Carles Santos ha cerrado la programación de los lunes del Regina con un concierto-espectáculo, Minimalet-Minimalot, fabricado, según dijo su autor, en Vinaroz el pasado año.Carles Santos es un artista muy estimable, con una amplia audiencia internacional. Basta echar un vistazo al programa de mano para descubrir que entre las recientes actuaciones de Santos se cuentan las dadas en Nueva York, México, Caracas, La Habana, Zurich, París, Brasil, Colonia, Milán, etcétera.

Siempre con su música, con su espectáculo. Vamos, que Carles Santos es lo que se dice un catalán -de los Països Catalans- universal o que se halla en camino de serlo. Para ciertos espectadores no familiarizados con la música minimal, o que suelen confundir a John Cage con un subalterno de Dinastía, espectadores más o menos adictos al fenómeno teatral y que el lunes acudieron al Regina con curiosidad y una absoluta buena fe, el número de Carles Santos les pudo recordar tal vez esos pocos metros de película que en dos o tres ocasiones han pasado por la tele y en los que el orondo y graciosísimo Ramón Gómez de la Serna imita a la perfección un corral de gallinas.
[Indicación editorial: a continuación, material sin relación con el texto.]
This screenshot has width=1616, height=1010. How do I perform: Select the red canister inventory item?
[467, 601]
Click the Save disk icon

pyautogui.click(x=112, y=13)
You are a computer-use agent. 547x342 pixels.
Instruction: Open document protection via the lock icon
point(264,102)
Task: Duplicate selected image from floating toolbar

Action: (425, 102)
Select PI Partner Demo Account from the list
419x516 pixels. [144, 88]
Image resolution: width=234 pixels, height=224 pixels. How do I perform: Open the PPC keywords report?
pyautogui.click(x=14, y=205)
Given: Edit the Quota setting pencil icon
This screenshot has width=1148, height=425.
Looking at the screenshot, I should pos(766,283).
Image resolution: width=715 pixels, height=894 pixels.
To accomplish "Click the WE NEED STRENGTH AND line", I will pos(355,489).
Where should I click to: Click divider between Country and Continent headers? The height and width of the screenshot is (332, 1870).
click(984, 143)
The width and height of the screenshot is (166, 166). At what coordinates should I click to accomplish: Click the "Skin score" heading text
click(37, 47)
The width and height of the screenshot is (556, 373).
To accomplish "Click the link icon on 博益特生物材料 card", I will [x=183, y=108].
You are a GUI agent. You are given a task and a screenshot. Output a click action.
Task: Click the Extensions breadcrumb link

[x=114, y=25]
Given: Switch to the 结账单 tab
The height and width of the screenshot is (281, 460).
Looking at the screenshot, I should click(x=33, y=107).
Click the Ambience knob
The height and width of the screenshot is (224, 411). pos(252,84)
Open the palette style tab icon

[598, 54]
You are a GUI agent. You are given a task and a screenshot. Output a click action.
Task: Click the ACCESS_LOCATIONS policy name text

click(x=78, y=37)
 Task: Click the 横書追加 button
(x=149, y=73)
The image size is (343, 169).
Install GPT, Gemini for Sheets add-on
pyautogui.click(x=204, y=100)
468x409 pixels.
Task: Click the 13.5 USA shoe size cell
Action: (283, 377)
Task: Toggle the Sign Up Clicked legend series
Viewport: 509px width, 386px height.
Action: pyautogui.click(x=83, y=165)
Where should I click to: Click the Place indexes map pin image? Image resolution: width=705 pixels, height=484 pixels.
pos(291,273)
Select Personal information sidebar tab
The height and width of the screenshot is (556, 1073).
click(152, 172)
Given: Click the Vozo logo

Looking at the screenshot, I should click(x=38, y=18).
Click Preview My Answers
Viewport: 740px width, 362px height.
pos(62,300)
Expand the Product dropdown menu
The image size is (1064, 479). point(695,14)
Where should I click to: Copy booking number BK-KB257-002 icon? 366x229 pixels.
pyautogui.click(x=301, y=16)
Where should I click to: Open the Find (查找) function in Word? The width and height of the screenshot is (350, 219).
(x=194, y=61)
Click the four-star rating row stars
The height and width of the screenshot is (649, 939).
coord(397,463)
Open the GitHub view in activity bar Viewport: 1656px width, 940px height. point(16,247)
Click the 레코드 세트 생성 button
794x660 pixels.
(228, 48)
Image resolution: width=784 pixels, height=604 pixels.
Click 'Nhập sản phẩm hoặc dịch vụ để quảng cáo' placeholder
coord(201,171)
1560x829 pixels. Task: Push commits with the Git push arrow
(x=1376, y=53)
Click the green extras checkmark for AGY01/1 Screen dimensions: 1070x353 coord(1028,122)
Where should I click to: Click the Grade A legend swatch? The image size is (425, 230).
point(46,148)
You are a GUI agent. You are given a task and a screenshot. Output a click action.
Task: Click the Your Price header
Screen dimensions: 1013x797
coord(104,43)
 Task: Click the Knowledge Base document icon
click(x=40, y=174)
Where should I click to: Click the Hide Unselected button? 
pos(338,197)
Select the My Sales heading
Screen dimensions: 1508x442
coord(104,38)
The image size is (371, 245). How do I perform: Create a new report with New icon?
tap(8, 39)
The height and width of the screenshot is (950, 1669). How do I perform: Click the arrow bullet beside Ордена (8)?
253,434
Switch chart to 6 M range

Un público cultivado por la gracia

Yo estoy convencido que Ramón, sin saberlo, como suele ocurrir con los genios auténticos, se inventó aquel día el canto minimal. El solito. Ante el documento cinematográfico, ante el genial invento de Ramón, el público sencillo, cautivado por la gracia y el ingenio de Ramón, aplaude satisfecho. Ante la apabullante internacionalidad de Santos, el público que no está en el ajo de tanta y tan sustanciosa vanguardia se muestra receloso y no sabe si aplaudir, si enfadarse, si soltar la carcajada o simplemente abandonar su butaca.

Para que tal confusión y recelo no lleguen a producirse, sugeriría al artista Carles Santos que, una vez finalizados sus sabios e inspirados cacareos, pusiese un huevo. Así, ese público sencillo que, tímidamente, aún con un cierto miedo, empieza a volver al teatro, ese público familiarizado con las adivinanzas y la poesía teresiana, podría soltar, al término de los portentosos y particulares cacareos de Carles Santos, un liberador "¡la gallina!"; un grito de profunda satisfacción, de agradecimiento y hermanamiento a la vez ante la vanguardia al fin desvelada, asumida.